5: After this restarting glusterd on the node where all the commands executed resulted in glusterd crash both the nodes where staging failed, which was actually because it failed to create geo-rep status file. 


Actual results: geo-rep start failed with staging failed on few nodes.

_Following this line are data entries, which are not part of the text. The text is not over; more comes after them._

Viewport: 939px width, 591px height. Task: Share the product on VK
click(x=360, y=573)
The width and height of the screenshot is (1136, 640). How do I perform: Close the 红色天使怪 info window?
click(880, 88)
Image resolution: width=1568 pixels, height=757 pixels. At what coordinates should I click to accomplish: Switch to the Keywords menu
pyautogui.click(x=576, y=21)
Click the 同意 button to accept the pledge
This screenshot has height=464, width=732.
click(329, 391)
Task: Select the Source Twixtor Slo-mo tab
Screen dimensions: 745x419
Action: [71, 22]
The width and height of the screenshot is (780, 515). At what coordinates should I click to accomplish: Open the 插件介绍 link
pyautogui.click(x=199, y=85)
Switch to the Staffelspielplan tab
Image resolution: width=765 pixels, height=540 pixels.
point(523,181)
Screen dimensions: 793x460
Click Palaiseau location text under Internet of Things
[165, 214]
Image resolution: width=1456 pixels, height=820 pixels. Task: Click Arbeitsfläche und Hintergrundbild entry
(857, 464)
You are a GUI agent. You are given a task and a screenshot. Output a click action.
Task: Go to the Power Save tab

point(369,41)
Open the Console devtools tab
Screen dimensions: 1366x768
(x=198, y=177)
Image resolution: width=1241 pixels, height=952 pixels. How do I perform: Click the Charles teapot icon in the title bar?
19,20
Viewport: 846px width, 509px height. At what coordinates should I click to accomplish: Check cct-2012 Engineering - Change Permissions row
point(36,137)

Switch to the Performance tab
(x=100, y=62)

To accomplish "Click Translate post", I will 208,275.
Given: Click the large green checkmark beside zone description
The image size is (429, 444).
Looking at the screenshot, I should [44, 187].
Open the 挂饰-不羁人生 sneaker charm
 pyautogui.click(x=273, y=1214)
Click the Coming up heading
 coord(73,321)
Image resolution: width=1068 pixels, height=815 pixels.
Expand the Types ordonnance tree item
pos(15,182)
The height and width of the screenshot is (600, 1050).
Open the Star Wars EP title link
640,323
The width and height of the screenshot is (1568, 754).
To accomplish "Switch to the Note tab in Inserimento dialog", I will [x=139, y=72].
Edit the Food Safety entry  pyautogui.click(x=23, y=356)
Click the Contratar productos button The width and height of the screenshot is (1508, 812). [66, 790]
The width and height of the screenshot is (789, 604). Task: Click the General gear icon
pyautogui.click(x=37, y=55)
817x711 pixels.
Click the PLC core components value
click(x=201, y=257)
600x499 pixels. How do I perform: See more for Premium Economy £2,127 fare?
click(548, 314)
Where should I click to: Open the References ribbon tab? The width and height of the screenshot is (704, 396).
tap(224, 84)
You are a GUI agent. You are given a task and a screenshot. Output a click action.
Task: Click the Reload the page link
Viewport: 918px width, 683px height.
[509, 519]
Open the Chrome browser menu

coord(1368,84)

Expected results: Geo-rep start should succeed after snapshot restoration. 


Additional info:

Comment 1 Vijaykumar Koppad 2014-07-14 10:33:01 UTC
Created attachment 917729 [details]
sosreport of the all the nodes.

Comment 3 Avra Sengupta 2014-07-16 06:29:28 UTC
In the nodes where staging failed, it was seen that any external binary/script (in this case gsyncd binary) that is being run through glusterd's runner_run interface was failing to run, whereas the same binary/script when run independently ran just fine. We also checked if glusterd was running with right permissions, or is selinux being enabled was preventing the runner_run interface from executing the binary and found that glusterd was running with the right permissions, and that selinux is disabled.